- [What the exercise asks]:
Word for word, set down the lines from the one that contains "The width and height of the screenshot is (1403, 840)." through the final line of the data; no pictures belong in the copy.
= = = =
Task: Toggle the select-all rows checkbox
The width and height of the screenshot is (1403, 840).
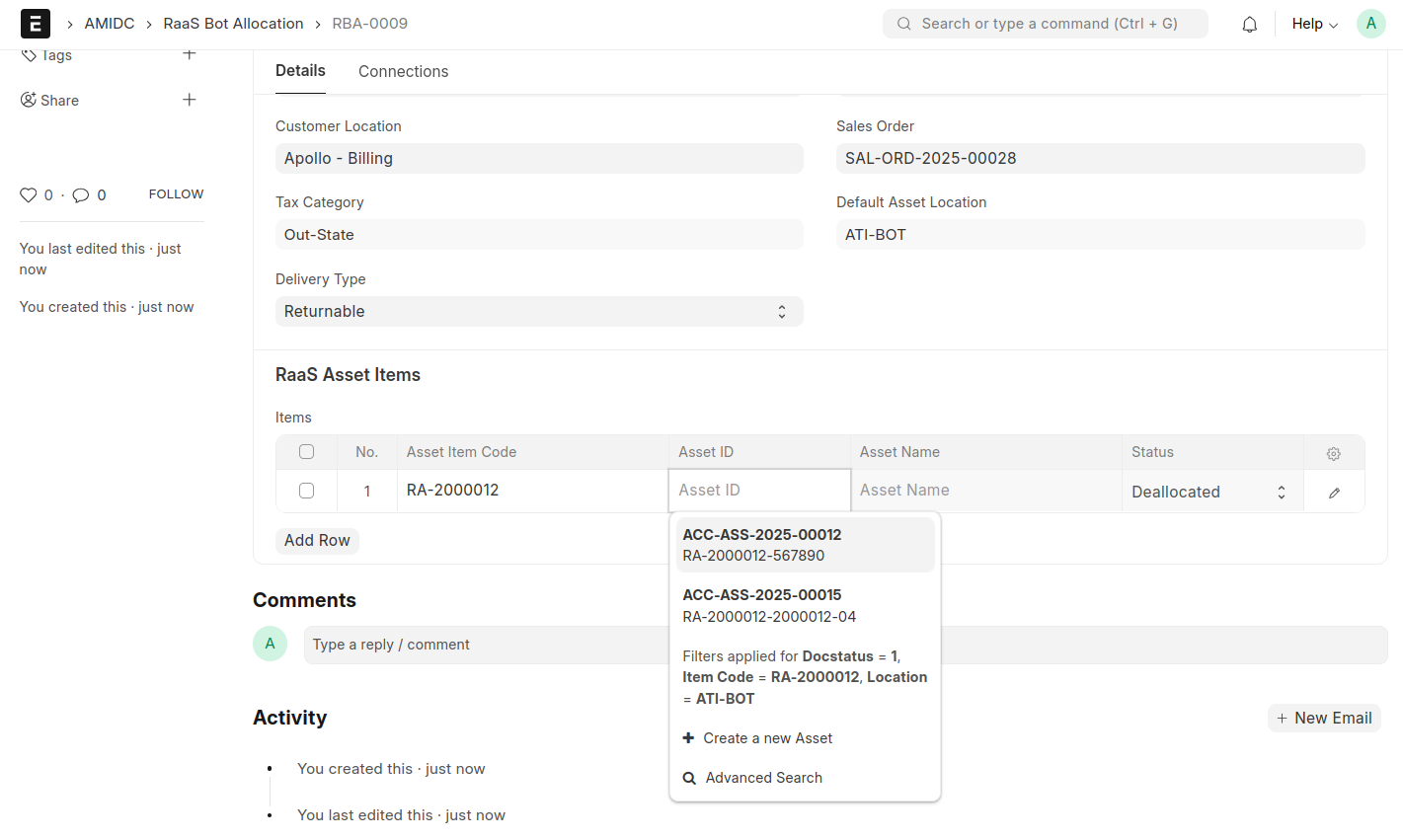Action: coord(306,452)
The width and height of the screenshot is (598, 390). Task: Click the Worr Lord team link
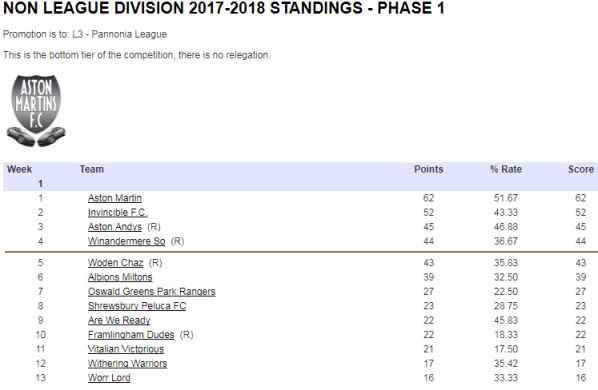click(109, 378)
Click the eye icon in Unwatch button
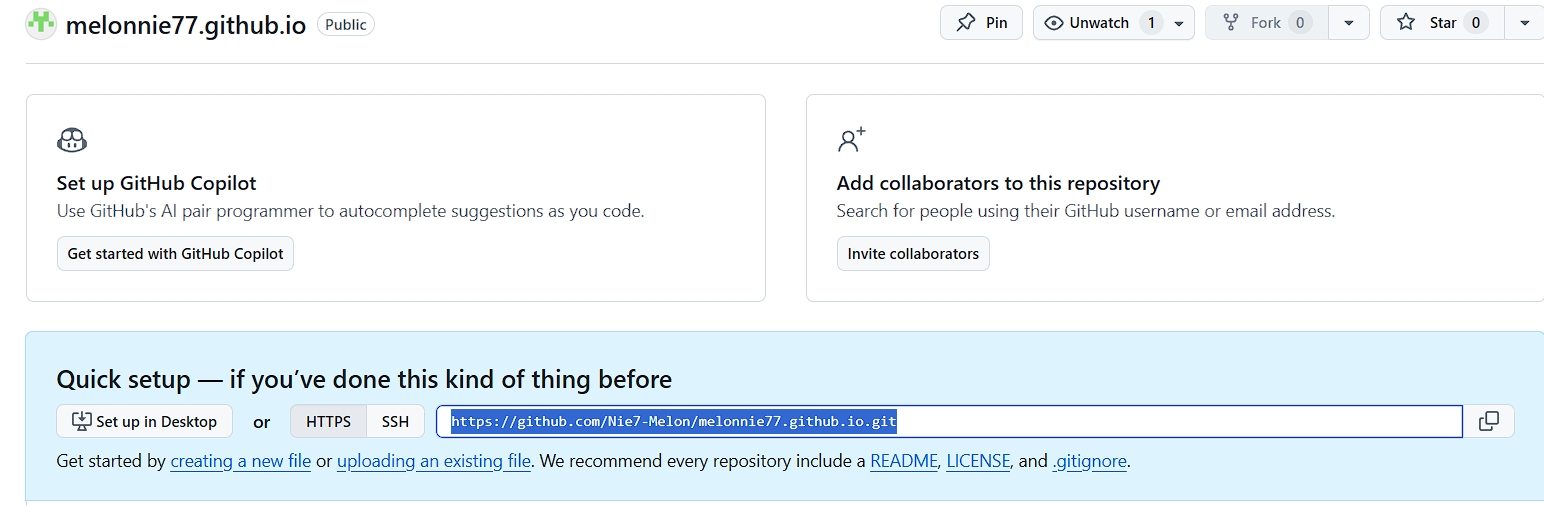 pyautogui.click(x=1053, y=22)
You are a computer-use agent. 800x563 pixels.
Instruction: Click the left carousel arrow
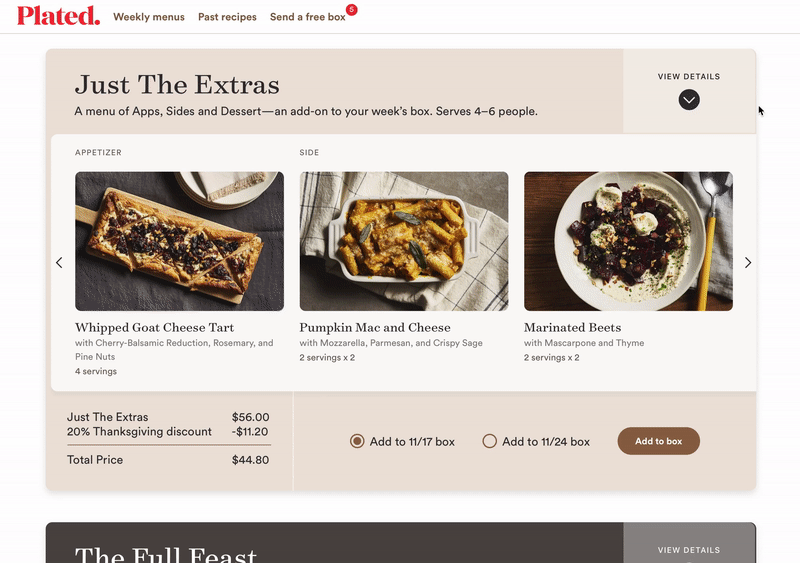[59, 263]
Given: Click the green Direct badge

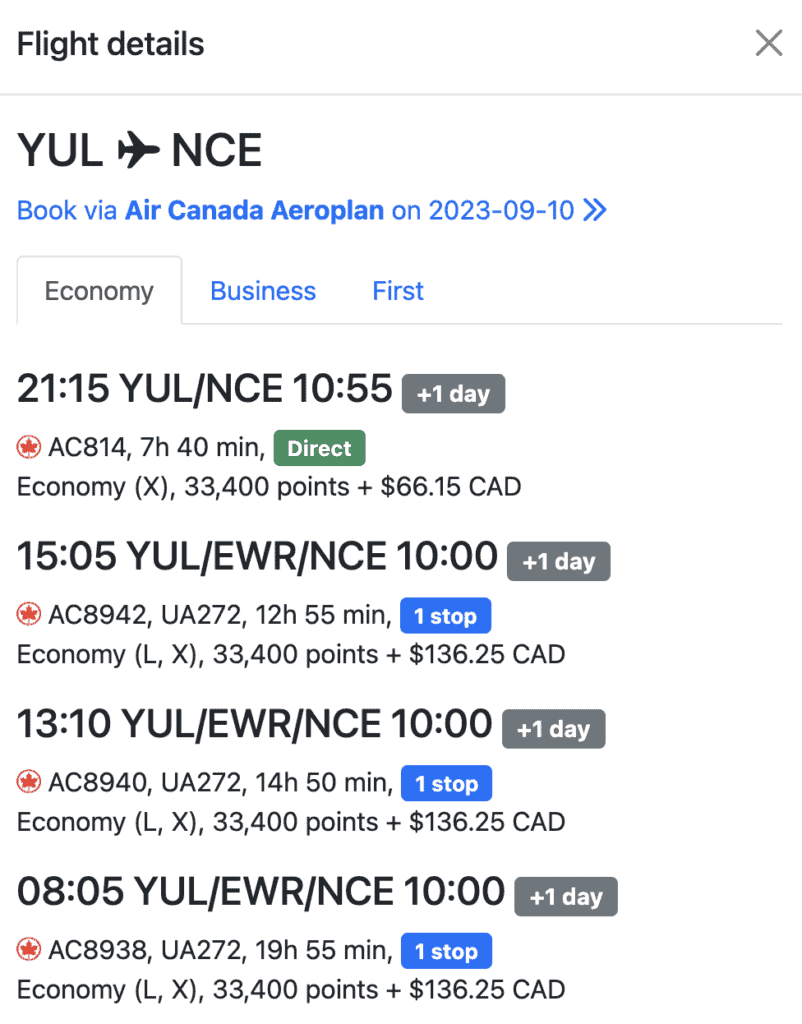Looking at the screenshot, I should (x=320, y=449).
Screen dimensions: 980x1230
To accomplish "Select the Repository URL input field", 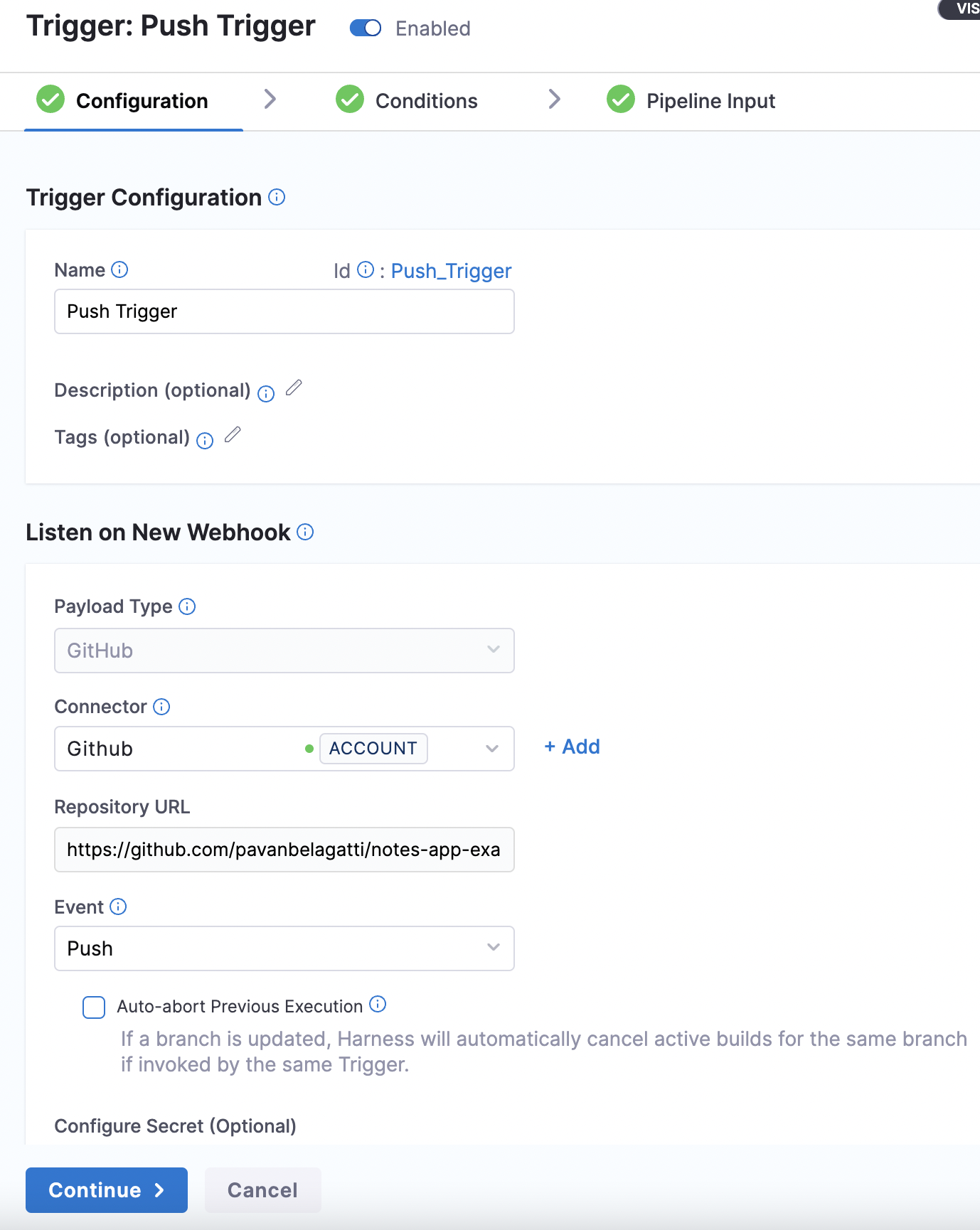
= = = =
- [Written answer]:
The width and height of the screenshot is (1403, 840).
Action: coord(306,452)
The width and height of the screenshot is (598, 390). Task: Click the Worr Lord team link
click(109, 378)
Click the eye icon in Unwatch button
 pyautogui.click(x=1053, y=22)
You are a computer-use agent. 800x563 pixels.
Instruction: Click the left carousel arrow
[59, 263]
Given: Click the green Direct badge

Looking at the screenshot, I should (x=320, y=449).
Screen dimensions: 980x1230
To accomplish "Select the Repository URL input field", 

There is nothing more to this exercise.